We want patients to consider us as the experts in hearing care and hearing aids yet, time and time again, we do not all provide expert care. This is one of the primary contributing factors to the disruption many of us are (or should be) most fearful of: the rise of governmental involvement in the hearing aid space.

We can fix this though and it is not expensive or difficult. It actually, may increase productivity, decrease returns for credit, and increase revenue. It is also something that most of us already know how to do. All we need to do, every day, is practice to AUDIOLOGY to its highest, state defined scope of care and to the highest degree of evidence available. Period. That is the secret sauce and the magic bullet to protect and grow our profession. We just have to kick it old school and actually do what I hope we were taught in grad school, not the habits we have taken on since.

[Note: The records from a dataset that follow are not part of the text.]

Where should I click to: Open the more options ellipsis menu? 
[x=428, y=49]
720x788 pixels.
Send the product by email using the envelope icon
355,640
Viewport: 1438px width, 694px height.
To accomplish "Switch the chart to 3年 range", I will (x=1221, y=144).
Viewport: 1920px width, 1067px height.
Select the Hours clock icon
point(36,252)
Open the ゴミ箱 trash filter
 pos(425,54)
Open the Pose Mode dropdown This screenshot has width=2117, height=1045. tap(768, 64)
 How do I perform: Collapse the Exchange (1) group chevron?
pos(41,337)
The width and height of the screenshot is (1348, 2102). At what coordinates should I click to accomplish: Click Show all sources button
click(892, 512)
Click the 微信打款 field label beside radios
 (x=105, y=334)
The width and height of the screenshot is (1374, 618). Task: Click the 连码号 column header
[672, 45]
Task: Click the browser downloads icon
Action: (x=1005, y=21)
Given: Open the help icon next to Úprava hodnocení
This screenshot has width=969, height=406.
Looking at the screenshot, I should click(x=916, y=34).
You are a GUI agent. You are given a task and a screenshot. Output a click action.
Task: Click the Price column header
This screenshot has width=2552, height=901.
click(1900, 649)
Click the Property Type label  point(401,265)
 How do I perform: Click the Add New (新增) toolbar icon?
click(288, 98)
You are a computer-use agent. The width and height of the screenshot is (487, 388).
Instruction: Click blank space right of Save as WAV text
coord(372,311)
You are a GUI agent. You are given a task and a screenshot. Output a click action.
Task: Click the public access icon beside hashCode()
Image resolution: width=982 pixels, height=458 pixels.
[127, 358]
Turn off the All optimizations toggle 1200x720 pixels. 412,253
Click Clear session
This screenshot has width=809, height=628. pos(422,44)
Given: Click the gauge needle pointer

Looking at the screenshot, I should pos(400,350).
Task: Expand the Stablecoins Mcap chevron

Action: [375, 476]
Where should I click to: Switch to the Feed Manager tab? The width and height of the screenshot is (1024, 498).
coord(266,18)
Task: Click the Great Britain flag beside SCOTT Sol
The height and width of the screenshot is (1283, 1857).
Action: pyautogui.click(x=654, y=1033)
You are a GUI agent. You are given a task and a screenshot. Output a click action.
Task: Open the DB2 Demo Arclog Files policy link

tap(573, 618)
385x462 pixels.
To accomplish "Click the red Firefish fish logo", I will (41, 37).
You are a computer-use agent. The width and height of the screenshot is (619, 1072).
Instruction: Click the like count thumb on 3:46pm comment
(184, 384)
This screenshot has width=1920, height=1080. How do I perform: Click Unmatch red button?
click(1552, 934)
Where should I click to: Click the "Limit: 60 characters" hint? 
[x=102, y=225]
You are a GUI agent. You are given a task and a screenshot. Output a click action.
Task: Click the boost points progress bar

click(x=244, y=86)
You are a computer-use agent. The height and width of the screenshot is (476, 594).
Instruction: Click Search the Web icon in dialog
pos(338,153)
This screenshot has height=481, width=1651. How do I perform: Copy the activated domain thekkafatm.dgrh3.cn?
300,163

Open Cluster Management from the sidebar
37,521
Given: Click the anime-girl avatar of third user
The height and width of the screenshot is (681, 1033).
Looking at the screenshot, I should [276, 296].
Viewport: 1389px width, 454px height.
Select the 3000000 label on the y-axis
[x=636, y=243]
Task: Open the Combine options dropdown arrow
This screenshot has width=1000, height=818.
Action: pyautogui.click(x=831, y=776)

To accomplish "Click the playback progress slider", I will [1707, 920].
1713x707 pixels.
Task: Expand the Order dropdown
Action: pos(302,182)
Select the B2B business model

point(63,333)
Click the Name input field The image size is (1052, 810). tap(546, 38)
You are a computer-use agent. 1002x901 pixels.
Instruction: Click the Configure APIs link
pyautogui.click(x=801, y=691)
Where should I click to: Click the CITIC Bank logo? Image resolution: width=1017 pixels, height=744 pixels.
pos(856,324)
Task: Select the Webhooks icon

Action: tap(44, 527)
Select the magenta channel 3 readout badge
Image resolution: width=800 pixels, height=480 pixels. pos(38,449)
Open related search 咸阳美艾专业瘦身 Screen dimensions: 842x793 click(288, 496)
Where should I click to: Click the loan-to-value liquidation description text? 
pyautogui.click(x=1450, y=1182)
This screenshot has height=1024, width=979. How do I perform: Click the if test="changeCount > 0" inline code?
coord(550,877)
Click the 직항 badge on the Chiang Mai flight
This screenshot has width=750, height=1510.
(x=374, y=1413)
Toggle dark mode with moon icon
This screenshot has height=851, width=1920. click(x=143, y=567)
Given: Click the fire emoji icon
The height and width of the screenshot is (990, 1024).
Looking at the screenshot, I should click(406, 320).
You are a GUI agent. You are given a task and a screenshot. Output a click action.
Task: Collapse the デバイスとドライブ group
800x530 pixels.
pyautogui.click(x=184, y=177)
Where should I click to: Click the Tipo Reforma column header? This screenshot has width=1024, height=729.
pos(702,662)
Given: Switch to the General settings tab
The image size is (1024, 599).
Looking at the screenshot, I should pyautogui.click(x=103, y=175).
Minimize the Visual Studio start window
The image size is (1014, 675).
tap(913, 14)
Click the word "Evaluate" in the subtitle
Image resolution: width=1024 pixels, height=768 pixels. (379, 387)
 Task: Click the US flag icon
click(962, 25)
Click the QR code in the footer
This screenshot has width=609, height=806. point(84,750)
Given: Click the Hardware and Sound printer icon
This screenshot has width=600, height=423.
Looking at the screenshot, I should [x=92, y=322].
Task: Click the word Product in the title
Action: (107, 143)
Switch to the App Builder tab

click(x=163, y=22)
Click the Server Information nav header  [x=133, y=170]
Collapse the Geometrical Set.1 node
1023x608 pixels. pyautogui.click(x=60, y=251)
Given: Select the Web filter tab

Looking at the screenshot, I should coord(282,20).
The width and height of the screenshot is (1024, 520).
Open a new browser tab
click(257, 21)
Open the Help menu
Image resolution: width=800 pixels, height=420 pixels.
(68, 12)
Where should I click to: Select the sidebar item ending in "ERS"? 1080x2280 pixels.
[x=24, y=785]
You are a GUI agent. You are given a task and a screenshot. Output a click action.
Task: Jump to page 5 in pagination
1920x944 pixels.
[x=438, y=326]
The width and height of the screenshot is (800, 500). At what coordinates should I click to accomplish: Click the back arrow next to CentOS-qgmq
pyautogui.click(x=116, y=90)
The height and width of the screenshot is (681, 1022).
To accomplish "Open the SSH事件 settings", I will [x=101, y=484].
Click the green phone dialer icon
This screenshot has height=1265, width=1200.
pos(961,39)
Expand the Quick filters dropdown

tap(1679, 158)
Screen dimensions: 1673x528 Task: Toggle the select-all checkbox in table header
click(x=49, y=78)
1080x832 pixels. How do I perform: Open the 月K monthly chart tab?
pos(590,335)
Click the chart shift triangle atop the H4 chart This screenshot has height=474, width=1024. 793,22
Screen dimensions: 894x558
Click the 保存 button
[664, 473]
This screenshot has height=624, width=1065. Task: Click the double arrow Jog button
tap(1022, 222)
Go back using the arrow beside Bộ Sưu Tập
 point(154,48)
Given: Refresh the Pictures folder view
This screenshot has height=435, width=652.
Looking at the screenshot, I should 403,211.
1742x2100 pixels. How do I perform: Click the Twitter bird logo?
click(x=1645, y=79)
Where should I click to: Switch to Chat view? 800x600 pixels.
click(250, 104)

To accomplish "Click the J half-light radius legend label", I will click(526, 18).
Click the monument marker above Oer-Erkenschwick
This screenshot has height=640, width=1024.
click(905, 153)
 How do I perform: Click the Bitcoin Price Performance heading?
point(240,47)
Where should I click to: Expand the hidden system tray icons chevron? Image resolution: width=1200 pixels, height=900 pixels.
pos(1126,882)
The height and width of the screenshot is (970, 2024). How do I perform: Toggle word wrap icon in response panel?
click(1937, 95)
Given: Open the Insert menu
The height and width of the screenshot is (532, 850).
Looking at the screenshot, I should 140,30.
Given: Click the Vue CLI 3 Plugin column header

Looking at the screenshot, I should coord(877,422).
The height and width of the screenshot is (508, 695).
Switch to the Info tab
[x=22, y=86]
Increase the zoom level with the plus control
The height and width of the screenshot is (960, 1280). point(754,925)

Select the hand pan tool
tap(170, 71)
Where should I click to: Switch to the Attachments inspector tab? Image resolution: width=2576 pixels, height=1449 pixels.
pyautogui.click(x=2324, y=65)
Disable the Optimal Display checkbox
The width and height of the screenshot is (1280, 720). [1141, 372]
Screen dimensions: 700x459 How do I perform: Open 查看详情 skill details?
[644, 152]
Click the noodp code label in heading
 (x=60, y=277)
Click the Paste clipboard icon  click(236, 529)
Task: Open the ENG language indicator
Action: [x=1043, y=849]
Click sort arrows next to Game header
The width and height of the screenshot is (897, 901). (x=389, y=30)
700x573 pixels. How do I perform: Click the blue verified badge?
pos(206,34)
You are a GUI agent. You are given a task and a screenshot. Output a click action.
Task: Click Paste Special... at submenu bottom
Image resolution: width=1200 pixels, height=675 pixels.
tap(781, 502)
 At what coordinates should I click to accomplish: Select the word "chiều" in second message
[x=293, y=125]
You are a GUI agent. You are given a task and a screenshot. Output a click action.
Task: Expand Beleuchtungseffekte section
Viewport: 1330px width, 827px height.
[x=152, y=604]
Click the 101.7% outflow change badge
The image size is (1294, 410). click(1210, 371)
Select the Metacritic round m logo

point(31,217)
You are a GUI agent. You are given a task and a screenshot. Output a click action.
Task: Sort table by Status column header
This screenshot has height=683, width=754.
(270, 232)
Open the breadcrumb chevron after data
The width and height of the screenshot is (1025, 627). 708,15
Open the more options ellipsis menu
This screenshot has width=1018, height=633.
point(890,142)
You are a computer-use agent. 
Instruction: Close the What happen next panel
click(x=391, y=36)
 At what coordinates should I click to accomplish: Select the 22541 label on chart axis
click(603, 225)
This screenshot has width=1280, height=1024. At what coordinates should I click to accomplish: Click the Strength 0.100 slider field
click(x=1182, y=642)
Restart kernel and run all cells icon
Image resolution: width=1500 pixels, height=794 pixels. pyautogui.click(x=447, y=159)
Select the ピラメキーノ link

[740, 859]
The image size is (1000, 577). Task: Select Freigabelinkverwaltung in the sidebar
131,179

There are folks out there, like Dr. Greer-Clark, Cliff Olson, AuD, and Michael Valente, PhD, among many others, who have been begging, pleading and guilting all if us into doing the right thing for our patients and, ultimately, for our profession for literally decades. While some are beginning to heed the call (because Dr.Olson will not refer to you otherwise), still others are lagging behind. Remember the old adage, “we are only as strong as our weakest link”? This is where audiology is. Unless everyone takes up the mantle of evidence based care, we will all be vulnerable to the threats surrounding us. It is time, again, to band together for what is right! Who is with me?